Get the BBQ ready, summer has arrived!


Serves: 4 - 6

  • 1 kg boneless skinless chicken thigh
  • 3 large garlic cloves, chopped
  • 3 tsp cider vinegar
  • 3 tbsp. lemon juice
  • 1 tbsp. extra virgin olive oil
  • 3 tbsp. natural yoghurt or buttermilk
  • 1 tbsp. oregano
  • salt and pepper


  • 6 tomatoes, diced
  • 1 cucumber, cut into ribbons
  • 3 red onions, sliced
  • 4 tbsp. parsley leaves, chopped
  • 100g baby salad leaves mix

To Serve

  • 4 to 6 pita breads or flatbreads


  1. Debone the chicken thighs and score the meat. Place in-between 2 sheets of parchment paper and beat to evenly flatten the meat.
  2. In a large bowl, combine the chopped garlic, cider vinegar, lemon juice, extra virgin olive oil, yogurt, oregano and seasoning.
  3. Add the chicken, and stir to coat all around the chicken pieces. Cover with cling film and leave to marinated about 2 hours minimum up to 24 hours in the fridge.
  4. Meanwhile, prepare the salad. Combine in a large serving bowl, the tomatoes, cucumber ribbons, red onion, flat leave parsley and salad leaves. Keep aside until ready covered.
  5. Remove the chicken from the marinade on to a resting tray.
  6. Heat a barbecue or griddle pan to medium.
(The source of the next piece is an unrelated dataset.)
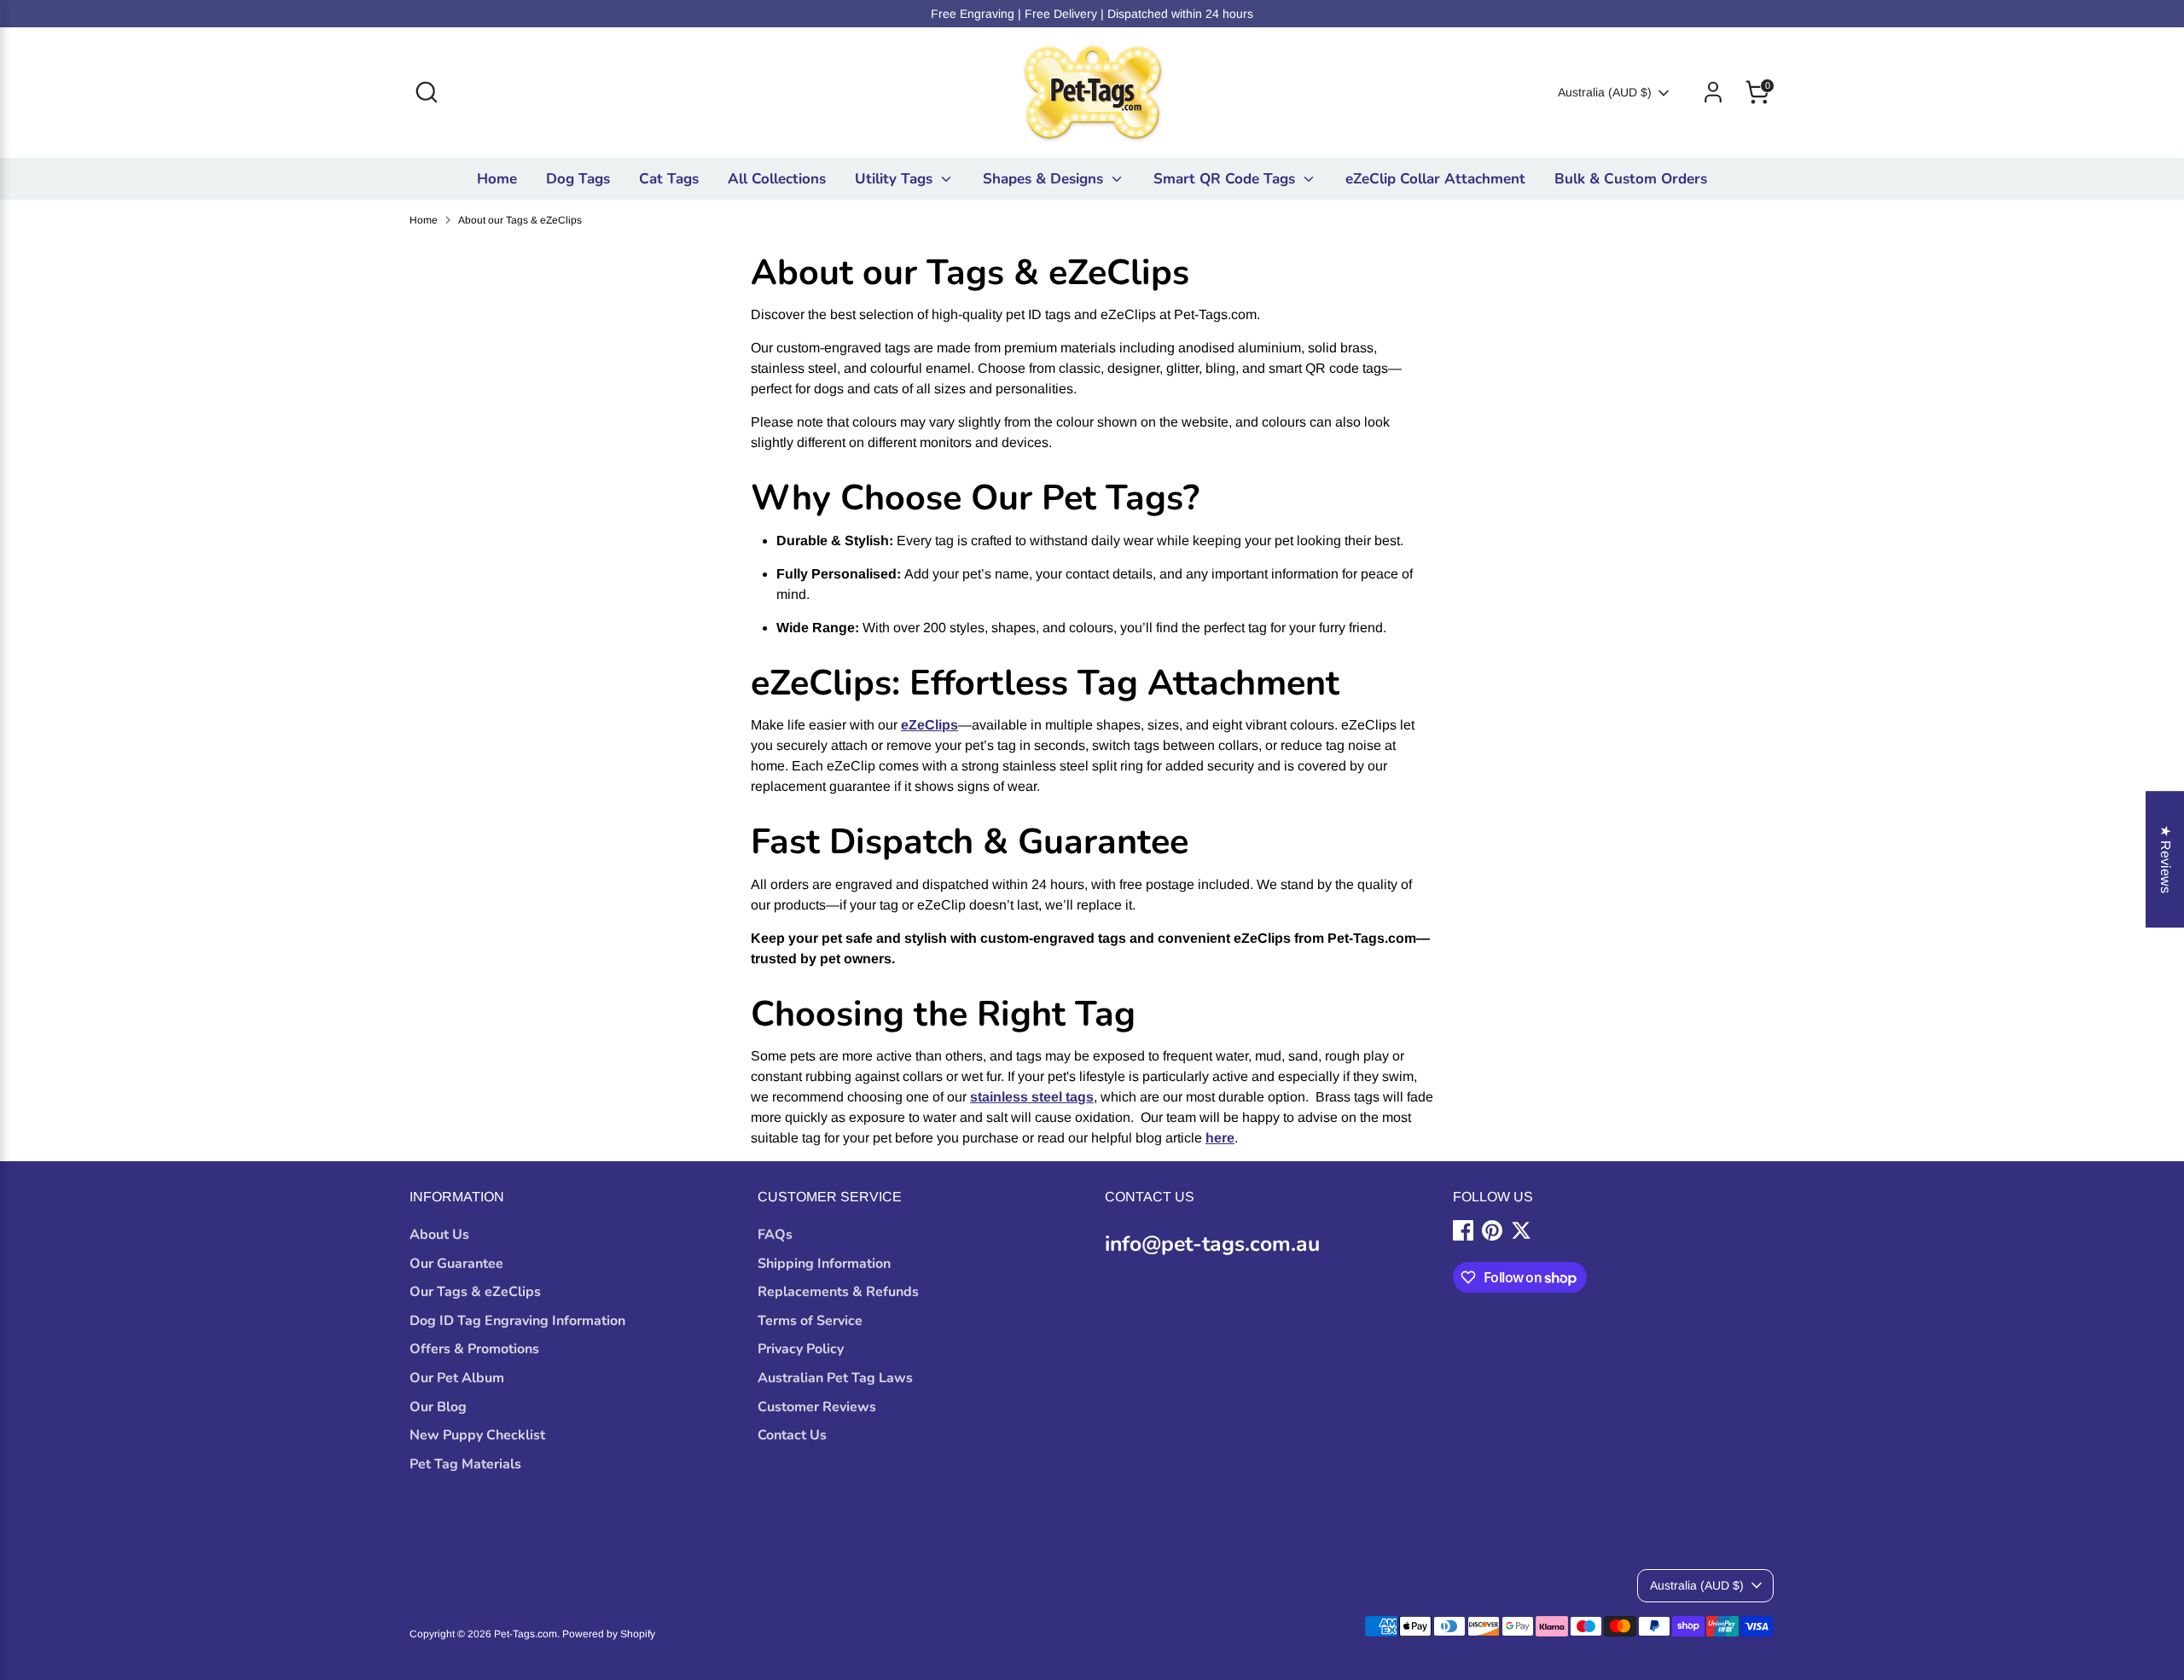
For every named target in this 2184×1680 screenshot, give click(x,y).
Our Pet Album (457, 1378)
Brush with oil then add the chicken on and cook for 3 – 4 minutes on each side, until golden brown and cooked through (cooking time depends on the size of chicken).
  7. Remove the chicken from the grill onto a plate. Cover loosely with foil and allow to rest for 5 minutes before serving.
  8. When serving, warm the pita bread then fill with some salad, top with the chicken pieces.
  9. Enjoy immediately and don’t forget to give napkins!